The group, Rapekrieg, encouraged raping "foes," in its manifesto, which was written by the former Marine, according to the FBI.

A former Marine is accused of leading a neo-Nazi group that was alleged to have been planning an attack on a New York synagogue.

Matthew Belanger is charged with gun violations and could spend up to 20 years in prison if he is convicted, according to court documents.

A criminal complaint filed last month in U.S. District Court for Hawaii alleged that Belanger, while he was serving as a Marine in Honolulu, paid a police officer on Long Island, New York, to buy him guns that he wouldn't be allowed to buy legally.

When the FBI questioned Belanger about guns he owned, he didn't mention a PTR assault rifle or a Luger-style pistol that he had the officer buy for him.

The FBI began investigating Belanger because it suspected he was planning to harm people and destroy property in hate-motivated attacks, according to court documents filed this month.

"The investigation was grounded in evidence that defendant was using social media to conspire with others, including members of a group called Rapekrieg, to commit ... hate crimes," the documents said.

The group, based on Long Island, "had procured weapons, uniforms, and tactical gear, and discussed committing attacks on a synagogue, Jewish persons, women, and minorities, including the rape of 'enemies' to injure, oppress, threaten, and intimidate, and the rape of white women to increase the production of white children in furtherance of Rapekrieg’s goal of creating a white ethno-state through accelerationist means."

Other members of the group identified Belanger as a leader and administrator of the group, who had written Rapekrieg’s manifesto.

"Rape, for example, is an extremely effective tool against our many foes, as its verbal use as a threat or direct use against an individual greatly reduces enemy morale and strikes a nameless fear in their hearts," read part of the manifesto, according to court documents. "While this is especially effective against females, the emasculated cesspool of progressive males is just as affected, being inherently effeminate themselves."

"If you have any doubts about being able to pull the trigger on a jewish child, then you are not mentally prepared for the level of violence that first-world collapses will bring," read another part. "To be successful in this battle for survival, the white man must learn to hate, seeing red the moment he lays his eyes on a member of the race that has inflicted unspeakable horrors onto his people."

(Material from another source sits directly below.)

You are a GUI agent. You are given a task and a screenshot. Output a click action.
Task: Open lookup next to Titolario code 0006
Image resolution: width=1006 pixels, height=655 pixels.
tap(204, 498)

Rapekrieg members would conduct training once a year — since 2017 — using real firearms. They also trained with airsoft guns in woods across from a Long Island synagogue that they had initially planned to "shoot up," the documents said.

They later "decided that burning it down at night using Molotov cocktails was a better plan," according to the FBI.

The FBI's investigation into Belanger's social media accounts found he had a Facebook profile under the name Adolf Hitler, among others that he would use to procure guns.

Belanger is alleged to have had an account on Twitter under the name @Ishillingstein, which he said he used "to generate Black hate towards the Jewish community by making derogatory statements while disguised as a Jewish man," the court documents said.

Prosecutors released the additional information to persuade a judge to keep Belanger detained pending trial.

"Given that a sentence of imprisonment would force defendant to reside with members of racial and ethnic groups for which he has articulated extreme hate and whose existence he has advocated be eliminated through violence ... demonstrates that defendant is a risk of non-appearance or flight that cannot be reasonable mitigated by any condition of combination of conditions," prosecutors argued.

The court denied Belanger's motion for release and detained him pending trial, according to documents filed Monday. He was being held at Federal Detention Center Honolulu.

Image: Federal Detention Center Honolulu.
Matthew Belanger was being held at Federal Detention Center Honolulu.Google Maps

Attorneys for Belanger didn’t immediately respond to a request for comment Wednesday. Belanger was discharged from the Marines under "other than honorable" conditions for misconduct, "specifically for dissident/extremist activity," in 2021, according to the FBI.